Detection of an increased percentage of blasts should be interpreted with care, since blasts are increased in hyperplastic and reactive conditions. Detection of more than 40% blasts in a splenic FNB is suggestive of lymphoid neoplasia. If necessary, PARR may help reach a more definitive diagnosis (Williams et al., 2006). Other papers suggest considering a splenic involvement when there are >5% blasts in dogs with a previous diagnosis of multicentric lymphoma (Nerschbach et al., 2016).Histology is necessary to further subtype lymphomas of the spleen and may provide some prognostic information. Marginal zone lymphomas are nodular (Figures 5.69, 5.70) or diffuse and have a more favorable prognosis in dogs than marginal zone lymphoma in the lymph node (Stefanello et al., 2011). Mantle cell lymphomas have been reported in spleen from both dogs and cats and have a good prognosis (Valli, 2007). Hepatosplenic lymphoma is a rare and aggressive T cell lymphoma variant described cytologically as medium-/large-sized cells that often have fine magenta cytoplasmic granules and variably shaped nuclei. High-grade, diffuse large B-cell lymphoma commonly infiltrates the spleen and progresses from multifocal to coalescing lesions, with variable response to therapy (Valli, 2007). In dogs, T-cell chronic lymphocytic leukemia (CLL) often arises from the spleen (McDonough & Moore, 2000; Workman & Vernau, 2003). These cells often have an LGL appearance (Figure 5.71), with moderately abundant, clear cytoplasm with fine, azurophilic, perinuclear granules, and express CD8 by flow cytometry (McDonough & Moore, 2000).
Concurrent leukocytosis may be found, but bone marrow infiltration is not a constant feature with T-cell CLL. T-cell CLL may be an indolent disease and survival may often exceed 2–3 years. CLL of B cell origin is less frequent in the dog and likely derives from the bone marrow.
Figure 5.69 Dog, spleen, histology. Portion of spleen with marginal zone lymphoma (H&E, 50? magnification) (courtesy L. Aresu).
Figure 5.70 Dog, spleen, FNA, Marginal lymphoma.

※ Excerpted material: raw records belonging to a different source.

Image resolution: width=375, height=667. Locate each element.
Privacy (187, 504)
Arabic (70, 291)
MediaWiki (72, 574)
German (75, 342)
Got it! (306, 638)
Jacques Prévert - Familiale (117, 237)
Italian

A single, prevalent population of medium-sized macronucleolated cells is recognizable (May–Grünwald–Giemsa, 1,000? magnification).
Figure 5.71 Dog, spleen, FNA. Chronic lymphocytic leukemia. A single population of mature neoplastic lymphoid cells with moderately abundant clear cytoplasm, sometimes containing fine azurophilic granules, is recognizable (May–Grünwald–Giemsa, 1,000? magnification).